Determination of potential alternate hosts for violet root rot in Ohakune carrot fields
Violet root rot (VRR), caused by the fungus Helicobasidium purpureum (anamorph Rhizoctonia crocorum), is a common problem for carrot growers in the Ohakune region of New Zealand. VRR can still be problematic even after many years of fallow, suggesting that alternative hosts may be maintaining and harbouring the disease. Seeds from a selection of common weed and pasture (ryegrass, clover and plantain) species sourced from the Ohakune area were planted into pots of steam-sterilised Ohakune soil and grown in the glasshouse. Following seedling establishment, pots were inoculated with H. purpureum.
Four and a half months post inoculation, all plants were assessed visually, and then well-rinsed root samples were taken for DNA extraction and PCR testing. Of the nine weed species assessed, all tested positive for H. purpureum by PCR, and seven had visual symptoms on plants. For the twelve pasture species assessed, ten tested positive for H. purpureum by PCR, while eight had visual symptoms on plants. Some plants, in particular various clovers, plantain and dock, had numerous sclerotia on the outside of roots. These results indicate that alternate hosts in pasture or fallowed fields are capable of harbouring H. purpureum.

**Task list**.
1. Which pasture species does the violet root rot study name as the sources of some of its seeds?
2. Why does the violet root rot study suspect that alternate hosts may be keeping the disease going?

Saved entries
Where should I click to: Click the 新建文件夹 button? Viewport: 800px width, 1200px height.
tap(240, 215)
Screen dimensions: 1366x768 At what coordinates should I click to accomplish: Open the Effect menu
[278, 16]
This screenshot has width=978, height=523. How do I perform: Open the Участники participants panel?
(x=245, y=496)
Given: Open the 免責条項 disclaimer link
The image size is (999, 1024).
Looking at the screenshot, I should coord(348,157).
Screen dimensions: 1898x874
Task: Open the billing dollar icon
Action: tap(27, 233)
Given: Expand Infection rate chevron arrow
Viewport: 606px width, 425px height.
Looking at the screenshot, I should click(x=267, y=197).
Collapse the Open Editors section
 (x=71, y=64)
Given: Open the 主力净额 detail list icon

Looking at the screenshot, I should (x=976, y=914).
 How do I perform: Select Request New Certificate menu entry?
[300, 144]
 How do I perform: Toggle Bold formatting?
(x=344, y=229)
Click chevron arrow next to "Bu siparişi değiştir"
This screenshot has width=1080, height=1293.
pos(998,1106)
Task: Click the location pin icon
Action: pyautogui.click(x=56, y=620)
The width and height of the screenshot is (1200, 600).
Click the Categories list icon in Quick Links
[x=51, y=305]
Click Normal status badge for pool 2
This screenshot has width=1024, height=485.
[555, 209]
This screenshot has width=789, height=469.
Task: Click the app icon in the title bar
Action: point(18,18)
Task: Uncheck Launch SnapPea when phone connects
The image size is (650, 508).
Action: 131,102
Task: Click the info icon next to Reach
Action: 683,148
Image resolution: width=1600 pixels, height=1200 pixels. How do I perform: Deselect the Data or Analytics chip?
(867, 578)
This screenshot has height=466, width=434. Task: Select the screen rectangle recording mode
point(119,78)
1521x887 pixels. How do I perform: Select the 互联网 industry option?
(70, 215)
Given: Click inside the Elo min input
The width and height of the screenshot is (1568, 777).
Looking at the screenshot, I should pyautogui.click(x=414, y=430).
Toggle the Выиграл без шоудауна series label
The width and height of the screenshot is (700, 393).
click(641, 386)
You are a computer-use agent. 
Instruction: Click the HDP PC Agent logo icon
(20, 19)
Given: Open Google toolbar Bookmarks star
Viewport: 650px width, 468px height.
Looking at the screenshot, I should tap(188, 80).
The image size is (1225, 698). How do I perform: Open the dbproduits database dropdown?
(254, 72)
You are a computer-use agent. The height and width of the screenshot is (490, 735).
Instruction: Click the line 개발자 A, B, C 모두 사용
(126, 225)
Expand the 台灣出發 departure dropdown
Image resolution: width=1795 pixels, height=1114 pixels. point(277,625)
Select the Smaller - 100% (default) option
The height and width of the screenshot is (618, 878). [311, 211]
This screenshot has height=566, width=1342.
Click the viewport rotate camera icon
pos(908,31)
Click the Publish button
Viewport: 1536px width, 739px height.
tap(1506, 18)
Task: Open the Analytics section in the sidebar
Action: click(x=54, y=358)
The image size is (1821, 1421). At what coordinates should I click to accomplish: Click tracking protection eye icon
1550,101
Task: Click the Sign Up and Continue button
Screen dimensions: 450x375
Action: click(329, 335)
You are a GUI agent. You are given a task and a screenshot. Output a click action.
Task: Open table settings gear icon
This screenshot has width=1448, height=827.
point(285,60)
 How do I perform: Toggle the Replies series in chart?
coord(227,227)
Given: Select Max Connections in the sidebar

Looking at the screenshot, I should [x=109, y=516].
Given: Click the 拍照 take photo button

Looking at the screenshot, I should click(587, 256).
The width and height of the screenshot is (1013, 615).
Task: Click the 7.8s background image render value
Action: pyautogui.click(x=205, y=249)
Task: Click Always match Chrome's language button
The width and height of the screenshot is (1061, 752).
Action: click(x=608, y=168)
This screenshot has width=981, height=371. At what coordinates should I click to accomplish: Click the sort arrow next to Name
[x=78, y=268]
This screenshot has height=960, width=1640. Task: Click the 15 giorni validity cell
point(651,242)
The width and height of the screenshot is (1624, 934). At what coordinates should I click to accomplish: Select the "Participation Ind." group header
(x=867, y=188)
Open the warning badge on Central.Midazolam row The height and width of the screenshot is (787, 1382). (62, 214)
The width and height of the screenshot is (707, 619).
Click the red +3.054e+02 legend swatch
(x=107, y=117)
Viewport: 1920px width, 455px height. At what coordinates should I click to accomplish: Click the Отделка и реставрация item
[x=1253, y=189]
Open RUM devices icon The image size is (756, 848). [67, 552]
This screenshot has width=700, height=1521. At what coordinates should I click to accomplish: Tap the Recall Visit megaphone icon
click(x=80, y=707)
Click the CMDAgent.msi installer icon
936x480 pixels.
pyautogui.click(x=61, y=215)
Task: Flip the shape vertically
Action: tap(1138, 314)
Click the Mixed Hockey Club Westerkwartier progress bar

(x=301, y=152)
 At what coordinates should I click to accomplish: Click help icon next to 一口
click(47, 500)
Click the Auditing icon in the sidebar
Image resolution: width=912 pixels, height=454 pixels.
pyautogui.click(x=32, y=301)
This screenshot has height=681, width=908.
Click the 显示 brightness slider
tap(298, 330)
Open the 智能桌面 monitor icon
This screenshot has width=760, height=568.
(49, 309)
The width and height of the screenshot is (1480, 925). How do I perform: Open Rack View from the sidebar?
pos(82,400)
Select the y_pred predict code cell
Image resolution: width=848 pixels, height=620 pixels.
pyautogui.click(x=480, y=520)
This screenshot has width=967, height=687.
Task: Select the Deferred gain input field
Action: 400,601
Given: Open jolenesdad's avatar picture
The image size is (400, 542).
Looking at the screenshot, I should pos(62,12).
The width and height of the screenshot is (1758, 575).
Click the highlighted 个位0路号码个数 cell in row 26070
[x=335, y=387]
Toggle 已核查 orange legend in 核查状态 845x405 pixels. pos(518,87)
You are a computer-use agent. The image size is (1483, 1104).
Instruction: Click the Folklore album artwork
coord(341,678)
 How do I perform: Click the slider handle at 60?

**Results of the exercise**.
1. Ryegrass, clover, and plantain.

2. Violet root rot can still be a problem even after many years of fallow. This suggests that alternative hosts may be maintaining and harboring the disease.